START ITEMS

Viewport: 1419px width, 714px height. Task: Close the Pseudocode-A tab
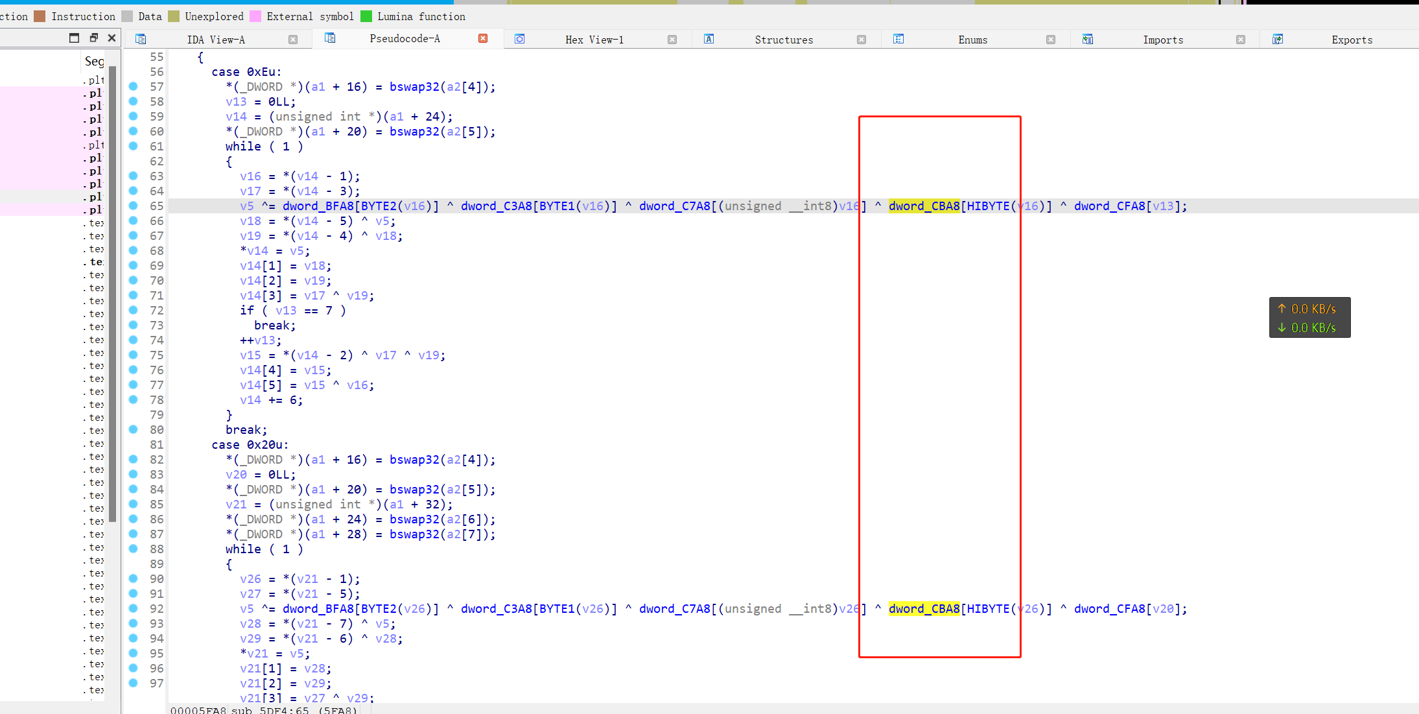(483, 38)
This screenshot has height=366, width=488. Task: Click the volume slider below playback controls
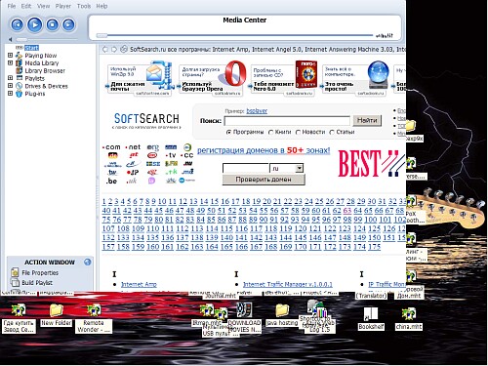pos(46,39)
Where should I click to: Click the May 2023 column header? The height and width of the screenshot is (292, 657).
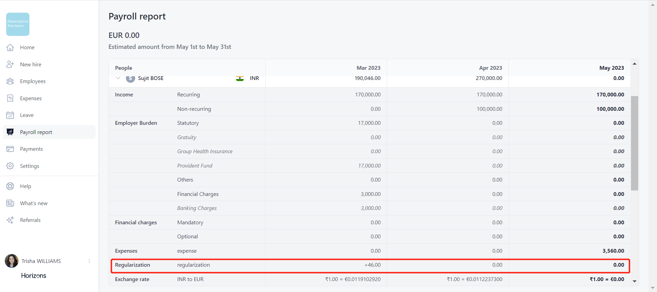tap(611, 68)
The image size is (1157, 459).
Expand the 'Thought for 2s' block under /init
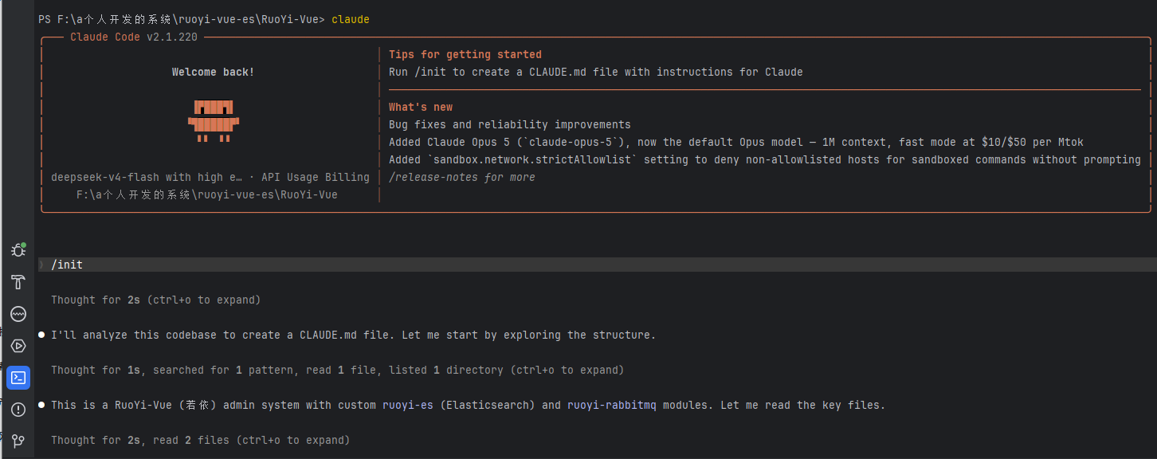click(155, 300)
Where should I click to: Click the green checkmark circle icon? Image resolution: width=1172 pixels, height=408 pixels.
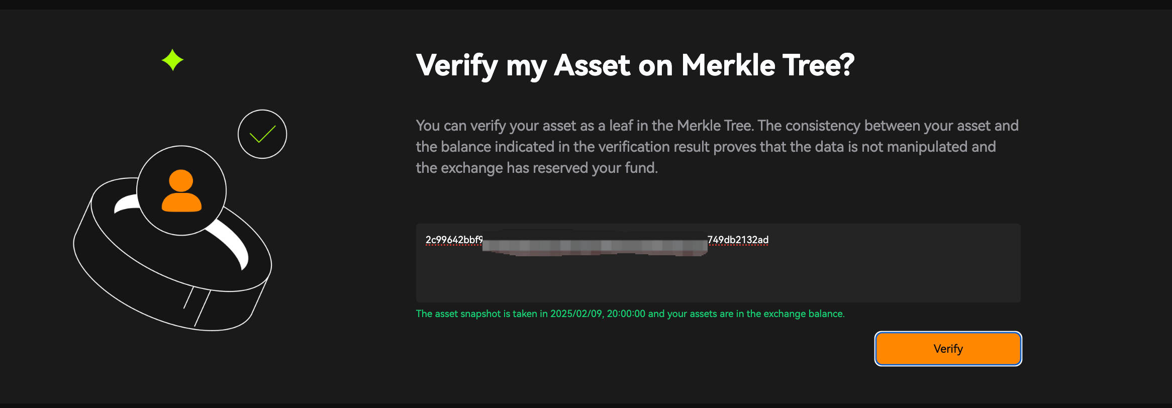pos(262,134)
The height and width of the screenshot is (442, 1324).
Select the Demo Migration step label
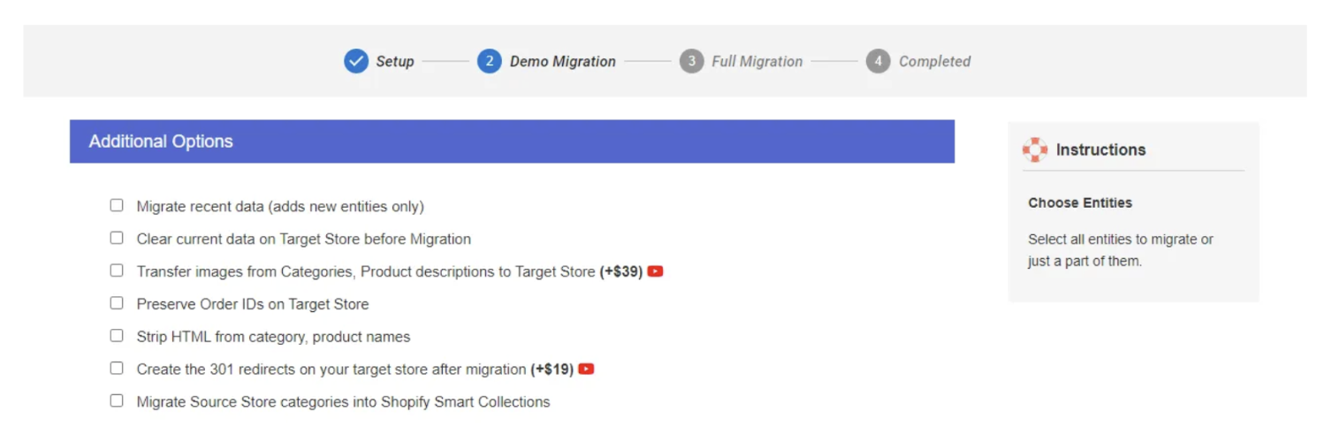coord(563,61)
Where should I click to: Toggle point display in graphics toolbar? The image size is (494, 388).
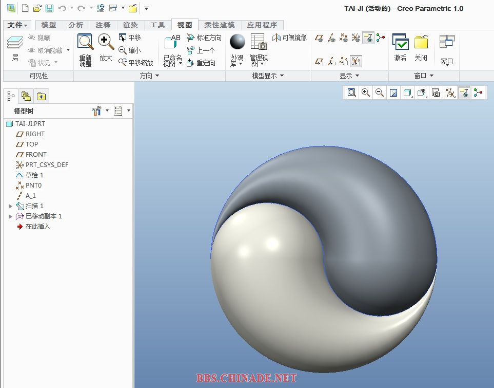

END ITEMS

# [PROBLEM STATEMENT]
Copy out every line of the records above word for word, leaving out the pictures.

# [OUTPUT FOR THIS EXERCISE]
Viewport: 1419px width, 714px height. Task: Close the Pseudocode-A tab
(483, 38)
This screenshot has height=366, width=488. Task: Click the volume slider below playback controls
pos(46,39)
Where should I click to: Click the May 2023 column header? The height and width of the screenshot is (292, 657).
tap(611, 68)
The image size is (1157, 459).
Expand the 'Thought for 2s' block under /init
click(155, 300)
Where should I click to: Click the green checkmark circle icon? Image resolution: width=1172 pixels, height=408 pixels.
pos(262,134)
The height and width of the screenshot is (442, 1324).
Select the Demo Migration step label
coord(563,61)
Where should I click to: Toggle point display in graphics toolbar? The image size is (494, 388).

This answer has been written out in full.